As políticas contra o desperdício de alimentos só serão mais eficazes e justas se incluírem abordagens culturais e éticas, conclui um estudo de Nicola Piras (Universidade do Minho) e Andrea Borghini (Universidade de Milão, Itália), publicado na revista “Nature Food”. Os autores consideram que o desperdício alimentar é um problema mundial sério, mas não tem ainda uma definição universal consistente, o que dificulta a implementação de políticas eficientes para o combater.
“As abordagens atuais para medir o desperdício de alimentos são demasiado rígidas e inflexíveis, não conseguem captar os desacordos ou as circunstâncias mutáveis, e isso limita a sua utilidade para o desenvolvimento de políticas eficazes”, observam os autores. Por isso, propõem uma abordagem inovadora que consiste em rotular os alimentos não como “desperdício de alimentos” (substantivo) ou “alimento desperdiçado” (adjetivo), mas através do uso do advérbio “desperdiçadamente”.
Por exemplo, em vez de dizer “há uma banana desperdiçada no frigorífico”, dir-se-ia “desperdiçadamente, há uma banana no frigorífico”. Essa mudança linguística aparentemente insignificante fundamenta uma estrutura teórica com grande força expressiva, capaz de representar perspetivas indefinidas, diferenças culturais, contextos variáveis e situações reversíveis, justifica Nicola Piras, que investiga no Centro de Ética, Política e Sociedade (CEPS) da Escola de Letras, Artes e Ciências Humanas da UMinho.

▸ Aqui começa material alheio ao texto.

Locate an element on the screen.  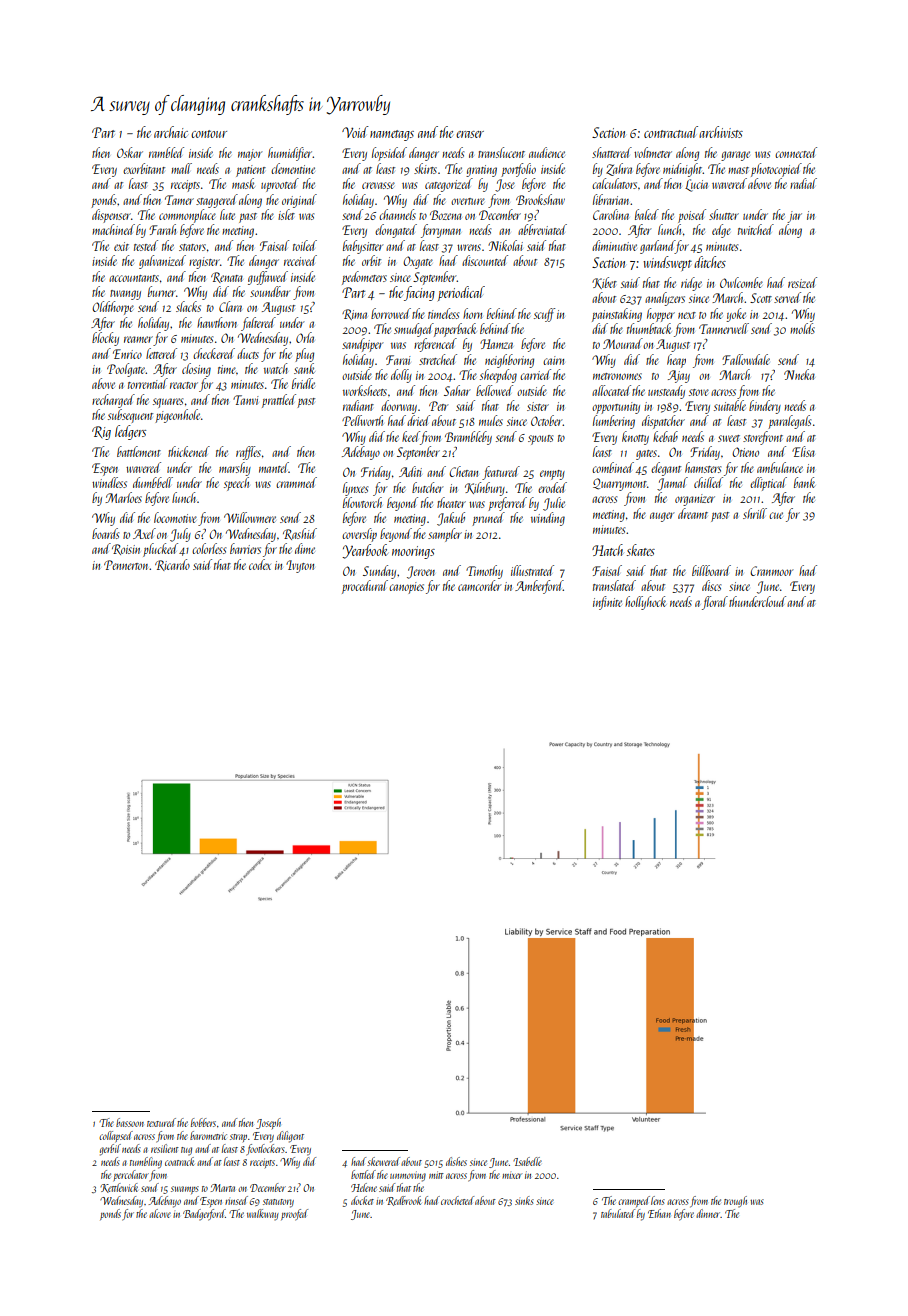
Oskar is located at coordinates (130, 152).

Esta estrutura teórica baseia-se em oito critérios, incluindo a reversibilidade (considera elementos que podem deixar de ser desperdício), a relacionalidade (leva em conta contextos específicos) e a sensibilidade aos valores (reconhece diferentes juízos normativos). O método poderia ser aplicado em sistemas globais de monitorização do desperdício alimentar, transformando o modo como governos e outras agências o medem, o comparam e o enfrentam, no âmbito dos Objetivos de Desenvolvimento Sustentável. “A recolha e a interpretação de dados influenciam cada vez mais as decisões políticas, seja ou não nos sistemas alimentares, logo a forma como comparamos e interpretamos as métricas do desperdício alimentar torna-se essencial para uma ação eficaz e significativa”, frisa Andrea Borghini.

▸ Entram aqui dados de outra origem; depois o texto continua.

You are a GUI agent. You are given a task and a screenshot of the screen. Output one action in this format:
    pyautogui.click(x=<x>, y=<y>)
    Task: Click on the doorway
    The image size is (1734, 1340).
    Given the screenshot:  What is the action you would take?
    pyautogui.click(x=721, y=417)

Um terço dos alimentos não é consumido
A Organização das Nações Unidas para Alimentação e Agricultura (FAO) estima que um terço da produção alimentar é diariamente perdido (na colheita, armazenamento, transporte e processamento) ou desperdiçado (em supermercados, restaurantes e casas), contribuindo para sociedades desiguais e as alterações climáticas. Os grandes desafios atuais obrigam a repensar o papel dos alimentos, desde como preservar a sua autenticidade, aceitar carne cultivada em laboratório, destruir comida para subir o seu valor de mercado, promover o sobreconsumo, taxar produtos menos saudáveis ou apelar à responsabilidade individual perante a fome no planeta.
A filosofia da alimentação é uma nova área académica e Nicola Piras um dos seus nomes proeminentes. Doutorou-se em Ciências Ambientais e Filosofia da Ciência pela Universidade de Sassari e lecionou nas universidades de Milão e de Vita-Salute San Raffaele (todas na Itália). Fez um período Erasmus na Universidade de Oldenburgo (Alemanha) e foi investigador visitante na Universidade de Columbia (EUA). Está a desenvolver no CEPS-UMinho um projeto, financiado pela Fundação para a Ciência e a Tecnologia, sobre as dimensões conceptuais e normativas do desperdício alimentar e o seu impacto nas sociedades em geral. Coordena também o centro internacional de filosofia da alimentação Culinary Mind, a par de Andrea Borghini, que é professor da Universidade de Milão e que já lecionou no College of the Holy Cross e na Universidade de Columbia (ambos nos EUA).